Aparece con sorprendente evidencia como el tema de la muerte interesó a Richard Strauss a lo largo de su arco vital, con una circularidad temática y transversal a los géneros que el compositor alemán recorrió en su extensa trayectoria. Es la muerte bajo el prisma romántico, con su abismalidad, pero también con los últimos sobresaltos de una existencia que se resiste frente al inevitable hecho. El monográfico dedicado por Josep Pons y la Orquesta Nacional de España en este Sinfónico 16 aspiraba a ilustrar la centralidad de este tema en la obra del compositor, mostrando las conexiones entre las piezas en programa así como su evolución.

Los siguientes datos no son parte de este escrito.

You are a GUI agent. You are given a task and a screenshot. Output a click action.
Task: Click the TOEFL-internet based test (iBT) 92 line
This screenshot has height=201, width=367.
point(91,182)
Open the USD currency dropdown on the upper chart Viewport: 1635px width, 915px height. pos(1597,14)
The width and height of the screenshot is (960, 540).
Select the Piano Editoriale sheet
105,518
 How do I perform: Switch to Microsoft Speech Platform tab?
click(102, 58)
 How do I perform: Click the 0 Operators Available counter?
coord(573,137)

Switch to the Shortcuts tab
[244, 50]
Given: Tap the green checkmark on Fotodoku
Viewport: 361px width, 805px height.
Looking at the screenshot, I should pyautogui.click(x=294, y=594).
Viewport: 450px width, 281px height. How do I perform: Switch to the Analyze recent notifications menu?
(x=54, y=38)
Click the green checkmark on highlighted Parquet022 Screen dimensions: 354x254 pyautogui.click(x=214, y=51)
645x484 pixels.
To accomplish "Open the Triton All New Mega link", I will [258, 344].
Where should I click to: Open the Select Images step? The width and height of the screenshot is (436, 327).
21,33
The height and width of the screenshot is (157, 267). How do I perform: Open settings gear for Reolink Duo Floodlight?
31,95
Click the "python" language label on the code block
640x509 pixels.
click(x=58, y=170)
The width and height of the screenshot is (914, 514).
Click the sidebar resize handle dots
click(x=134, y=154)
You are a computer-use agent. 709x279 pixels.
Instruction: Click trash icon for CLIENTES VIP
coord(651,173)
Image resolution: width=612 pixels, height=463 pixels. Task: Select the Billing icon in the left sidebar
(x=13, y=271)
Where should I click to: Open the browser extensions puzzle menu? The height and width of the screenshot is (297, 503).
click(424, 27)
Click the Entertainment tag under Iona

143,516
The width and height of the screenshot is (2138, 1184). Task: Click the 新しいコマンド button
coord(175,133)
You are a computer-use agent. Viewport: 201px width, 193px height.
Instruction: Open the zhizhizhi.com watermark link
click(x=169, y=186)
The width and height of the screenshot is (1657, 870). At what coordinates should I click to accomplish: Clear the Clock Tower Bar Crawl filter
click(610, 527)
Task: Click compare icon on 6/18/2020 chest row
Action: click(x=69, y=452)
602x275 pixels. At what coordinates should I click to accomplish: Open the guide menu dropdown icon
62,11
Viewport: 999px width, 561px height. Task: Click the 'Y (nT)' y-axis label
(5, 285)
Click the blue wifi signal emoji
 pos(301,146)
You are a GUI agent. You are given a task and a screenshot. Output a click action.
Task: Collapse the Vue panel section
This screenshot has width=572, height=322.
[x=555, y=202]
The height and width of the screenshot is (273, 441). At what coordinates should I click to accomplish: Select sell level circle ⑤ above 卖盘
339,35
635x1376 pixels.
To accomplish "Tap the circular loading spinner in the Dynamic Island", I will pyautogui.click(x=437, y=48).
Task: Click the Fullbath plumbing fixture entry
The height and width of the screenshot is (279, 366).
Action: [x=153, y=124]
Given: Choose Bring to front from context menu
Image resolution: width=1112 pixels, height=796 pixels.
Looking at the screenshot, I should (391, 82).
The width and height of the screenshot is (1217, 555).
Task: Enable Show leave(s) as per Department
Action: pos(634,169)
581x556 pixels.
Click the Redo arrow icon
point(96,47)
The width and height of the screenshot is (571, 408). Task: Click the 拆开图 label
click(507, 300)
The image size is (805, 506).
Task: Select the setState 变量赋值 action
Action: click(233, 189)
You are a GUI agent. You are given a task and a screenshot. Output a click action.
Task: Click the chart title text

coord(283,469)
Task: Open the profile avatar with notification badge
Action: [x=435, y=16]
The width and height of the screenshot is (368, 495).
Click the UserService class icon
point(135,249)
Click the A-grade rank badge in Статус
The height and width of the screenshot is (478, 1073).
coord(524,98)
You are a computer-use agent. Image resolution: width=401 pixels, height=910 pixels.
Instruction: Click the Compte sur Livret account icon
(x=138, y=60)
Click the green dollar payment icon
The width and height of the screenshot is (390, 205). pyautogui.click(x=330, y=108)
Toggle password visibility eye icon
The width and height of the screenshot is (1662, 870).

Josep Pons mantiene una solida relación con la ONE y sus visitas en las últimas temporadas suelen ser de lo más provechosas, tanto por la confección de los programas, como por los resultados alcanzados en sendos conciertos. Adelantamos que, en efecto, en esta ocasión también las expectativas se vieron satisfechas, especialmente en las obras de apertura y cierre.
Arrancaba el programa con Muerte y transfiguración, obra de relativa juventud, en la que esos vaivenes ligados al traspaso se tiñen de un halo heroico y abren a una perspectiva de sublimación. Pons optó por unos tempi intermedios, lo suficientemente distendidos para permitir una exposición del material bien cincelada en detalles, pero sin caer en un complacimiento sonoro. La riqueza de medios estuvo al servicio de una organización meticulosa del discurso, atenta a recursividad de motivos y orientada hacia la construcción del clímax. Desde luego, fue apropiada la variedad de dinámicas empleadas, desde el pianissimo de los compases iniciales hasta la explosión del tema de la transfiguración. Gran protagonismo de la sección de metal, sin duda, que exhibió un empaste contundente pero que Pons siempre supo integrar sin excesos en el conjunto orquestal, gracias también a un fraseo nítido y preciso en todo momento.
En la siguiente obra, los icónicos Vier letze Lieder, la ONE estuvo acompañada por Anne-Sophie Duprels, quien sustituía a la finlandesa Värelä por enfermedad. La soprano francesa destacó en su tercio alto, donde articuló brillantes vocalizaciones, así como una entonación cuidada y un tesón dramático a la hora de recorrer los textos de Hesse y Eichendorff. Sin embargo, le faltó caudal y potencia en la zona baja, resultando casi imposible escucharla en numerosos pasajes. Así mismo, la dicción no estuvo particularmente pulida, lo que desdibujó la nitidez que, por el lado orquestal, Pons se esforzó en buscar. Cabría decir que el equilibrio entre solista y conjunto compete al director, aunque es cierto que este se mostró coherente con las pautas marcadas anteriormente en relación al volumen, a las dinámicas y al empaste sonoro, por lo que en efecto faltó cierta potencia a la soprano. Aun así, no dejó de ser una ejecución de buena factura, con notable detalle en las texturas orquestales, y que desarrollaba esa evolución straussiana en el tema de la muerte, desde el ímpetu del poema sinfónico hasta el clima de despedida de estas últimas canciones.